Día Jueves, 08 de Enero de 2026
A pesar de que las estimaciones del FMI sitúan la expansión económica en un nada desdeñable 3,7% para 2018, todos los análisis apuntan a que el crecimiento mundial ha tocado techo.
Por un lado, las economías avanzadas experimentarán tasas de crecimiento más moderadas. Estados Unidos aún crecerá por encima de su potencial gracias a los efectos positivos de la reforma fiscal de Trump. Sin embargo, la normalización de la política monetaria de la Fed, que se espera que realice dos alzas más en 2019, reducirá parte del efecto expansivo de dicha rebaja impositiva.
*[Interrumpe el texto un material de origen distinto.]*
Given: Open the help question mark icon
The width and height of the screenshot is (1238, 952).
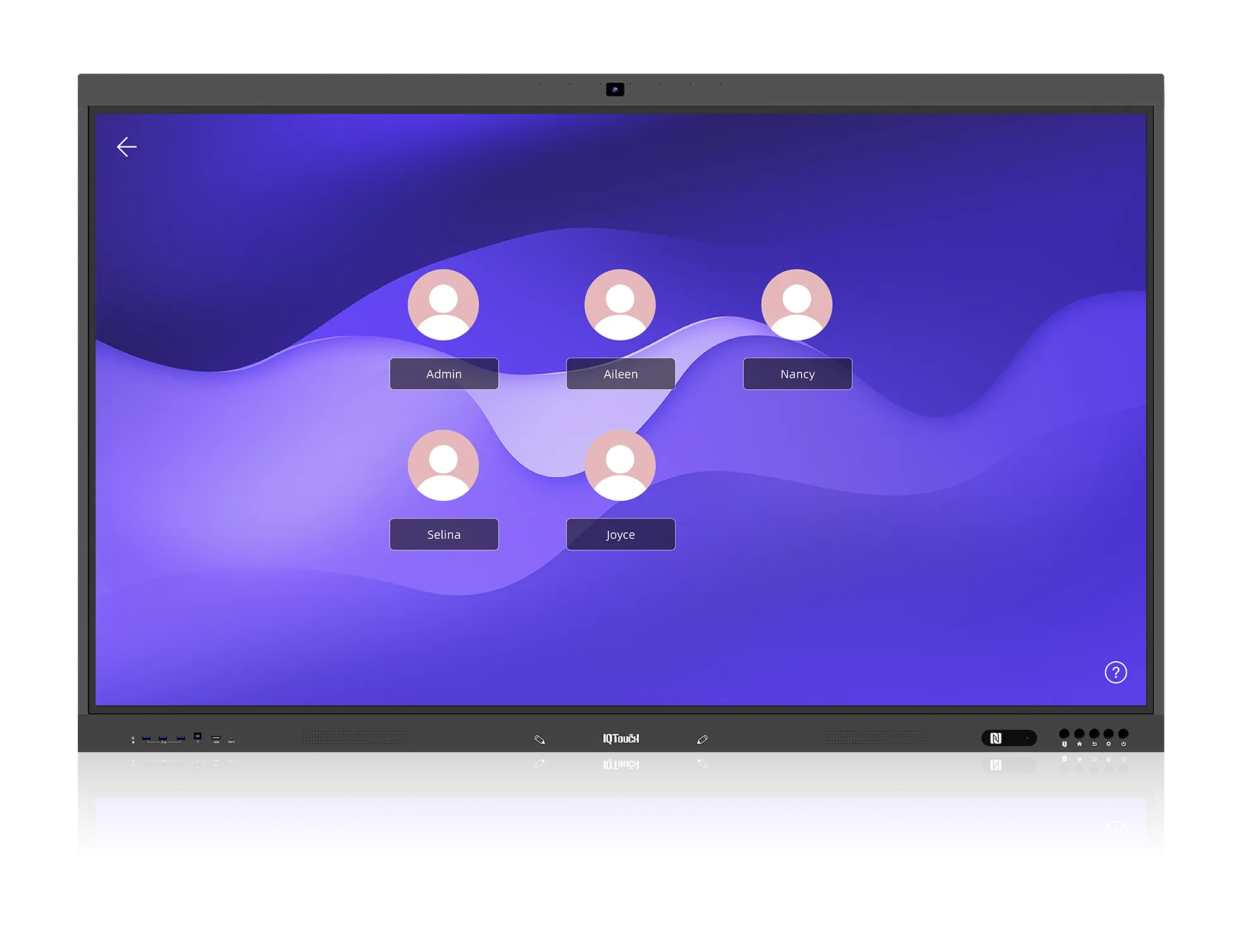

Además, la economía de la eurozona también registrará un crecimiento débil, en torno al 1,8%, como resultado del comienzo de la normalización de la política monetaria del BCE y de las consecuencias del Brexit.
En cuanto al gigante asiático, los efectos de la guerra comercial con Estados Unidos, posiblemente, conducirán a una moderación de su crecimiento, pese a que no se espera que baje del 6%. Así pues, la economía global enfrenta un año plagado de riesgos de diversa índole entre los que sobresalen una posible escalada de la guerra comercial, la salida de Reino Unido de la Unión Europea y el endurecimiento de las condiciones financieras a nivel global. Todo ello, además, en un contexto en el que el nivel de endeudamiento mundial ha registrado máximos históricos, equivalente al 230% del PIB, lo que reduce el margen de actuación de la política fiscal. En resumen, si los pronósticos se cumplen, en 2019 se avecinan tormentas.